- _EXTRACT PROVIDED_:
########
[source]

compiler/types/Unify.hs

Note [tcMatchTy vs tcMatchTyKi]

[note link]

This module offers two variants of matching: with kinds and without. The TyKi variant takes two types, of potentially different kinds, and matches them. Along the way, it necessarily also matches their kinds. The Ty variant instead assumes that the kinds are already eqType and so skips matching up the kinds.

How do you choose between them?

  1. If you know that the kinds of the two types are eqType, use the Ty variant. It is more efficient, as it does less work.
  2. If the kinds of variables in the template type might mention type families, use the Ty variant (and do other work to make sure the kinds work out). These pure unification functions do a straightforward syntactic unification and do no complex reasoning about type families. Note that the types of the variables in instances can indeed mention type families, so instance lookup must use the Ty variant.
(Nothing goes terribly wrong -- no panics -- if there might be type
families in kinds in the TyKi variant. You just might get match
failure even though a reducing a type family would lead to success.)
  1. Otherwise, if you’re sure that the variable kinds do not mention type families and you’re not already sure that the kind of the template equals the kind of the target, then use the TyKi version.

Note [Pruning dead case alternatives]

[note link]

Consider data T a where
T1 :: T Int T2 :: T a
newtype X = MkX Int
newtype Y = MkY Char
type family F a type instance F Bool = Int

Now consider case x of { T1 -> e1; T2 -> e2 }

The question before the house is this: if I know something about the type of x, can I prune away the T1 alternative?

Suppose x::T Char. It’s impossible to construct a (T Char) using T1,
Answer = YES we can prune the T1 branch (clearly)

Suppose x::T (F a), where ‘a’ is in scope. Then ‘a’ might be instantiated to ‘Bool’, in which case x::T Int, so

ANSWER = NO (clearly)

We see here that we want precisely the apartness check implemented within tcUnifyTysFG. So that’s what we do! Two types cannot match if they are surely apart. Note that since we are simply dropping dead code, a conservative test suffices.

Note [Fine-grained unification]

[note link]

Do the types (x, x) and ([y], y) unify? The answer is seemingly “no” – no substitution to finite types makes these match. But, a substitution to infinite types can unify these two types: [x |-> [[[…]]], y |-> [[[…]]] ]. Why do we care? Consider these two type family instances:

type instance F x x = Int type instance F [y] y = Bool

If we also have

type instance Looper = [Looper]

then the instances potentially overlap. The solution is to use unification over infinite terms. This is possible (see [1] for lots of gory details), but a full algorithm is a little more power than we need. Instead, we make a conservative approximation and just omit the occurs check.

[1]: http://research.microsoft.com/en-us/um/people/simonpj/papers/ext-f/axioms-extended.pdf

tcUnifyTys considers an occurs-check problem as the same as general unification failure.
########
- _REQUIRED ACTIONS_:
a) How would you put this sentence from the unification notes into Spanish: "Two types cannot match if they are surely apart."
b) Can you carry the notes on type matching and unification further from their last sentence?
These lines have no connection to the notes on type matching and unification.

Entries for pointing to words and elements
########
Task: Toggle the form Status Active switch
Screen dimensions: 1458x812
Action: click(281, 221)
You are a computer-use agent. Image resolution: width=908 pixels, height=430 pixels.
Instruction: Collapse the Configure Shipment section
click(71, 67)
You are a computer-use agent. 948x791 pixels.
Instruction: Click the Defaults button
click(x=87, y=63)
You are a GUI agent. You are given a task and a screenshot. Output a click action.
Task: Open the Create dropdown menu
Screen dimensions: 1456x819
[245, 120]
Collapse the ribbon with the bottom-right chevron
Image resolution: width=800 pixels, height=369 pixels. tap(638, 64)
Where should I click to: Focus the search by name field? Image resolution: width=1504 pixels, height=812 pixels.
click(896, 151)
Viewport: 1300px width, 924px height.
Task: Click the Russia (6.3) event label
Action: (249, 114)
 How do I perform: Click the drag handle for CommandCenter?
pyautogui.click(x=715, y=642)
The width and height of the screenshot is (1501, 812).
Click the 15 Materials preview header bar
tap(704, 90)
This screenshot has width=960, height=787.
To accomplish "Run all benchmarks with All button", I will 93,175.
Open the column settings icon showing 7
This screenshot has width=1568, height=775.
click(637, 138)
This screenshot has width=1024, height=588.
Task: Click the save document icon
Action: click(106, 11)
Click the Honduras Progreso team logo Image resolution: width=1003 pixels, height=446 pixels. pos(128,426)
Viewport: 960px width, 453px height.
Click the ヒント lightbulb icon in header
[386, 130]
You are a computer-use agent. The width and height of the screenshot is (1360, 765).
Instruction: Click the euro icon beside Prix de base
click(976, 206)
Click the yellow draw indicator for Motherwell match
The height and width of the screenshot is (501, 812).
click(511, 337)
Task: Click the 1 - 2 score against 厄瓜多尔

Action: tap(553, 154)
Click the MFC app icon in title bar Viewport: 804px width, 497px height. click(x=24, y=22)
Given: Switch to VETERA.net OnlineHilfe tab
########
- _OUTPUTS FOR THE TASKS_:
a) Dos tipos no pueden coincidir si es seguro que están separados.

b)
tcUnifyTysFG (“fine-grained”) returns one of three results: success, occurs-check failure (“MaybeApart”), or general failure (“SurelyApart”).

See also #8162.

It’s worth noting that unification in the presence of infinite types is not complete. This means that, sometimes, a closed type family does not reduce when it should. See test case indexed-types/should_fail/Overlap15 for an example.

Note [The substitution in MaybeApart]

[note link]

The constructor MaybeApart carries data with it, typically a TvSubstEnv. Why? Because consider unifying these:

(a, a, Int) ~ (b, [b], Bool)

If we go left-to-right, we start with [a |-> b]. Then, on the middle terms, we apply the subst we have so far and discover that we need [b |-> [b]]. Because this fails the occurs check, we say that the types are MaybeApart (see above Note [Fine-grained unification]). But, we can’t stop there! Because if we continue, we discover that Int is SurelyApart from Bool, and therefore the types are apart. This has practical consequences for the ability for closed type family applications to reduce. See test case indexed-types/should_compile/Overlap14.

Note [Unifying with skolems]

[note link]

If we discover that two types unify if and only if a skolem variable is substituted, we can’t properly unify the types. But, that skolem variable may later be instantiated with a unifyable type. So, we return maybeApart in these cases.

Note [Non-idempotent substitution]

[note link]

During unification we use a TvSubstEnv/CvSubstEnv pair that is
  1. non-idempotent
  2. loop-free; ie repeatedly applying it yields a fixed point

Note [Finding the substitution fixpoint]

[note link]

Finding the fixpoint of a non-idempotent substitution arising from a unification is much trickier than it looks, because of kinds. Consider

T k (H k (f:k)) ~ T * (g:*)
If we unify, we get the substitution
[ k -> * , g -> H k (f:k) ]
To make it idempotent we don’t want to get just
[ k -> * , g -> H * (f:k) ]
We also want to substitute inside f’s kind, to get
[ k -> * , g -> H k (f:*) ]

If we don’t do this, we may apply the substitution to something, and get an ill-formed type, i.e. one where typeKind will fail. This happened, for example, in #9106.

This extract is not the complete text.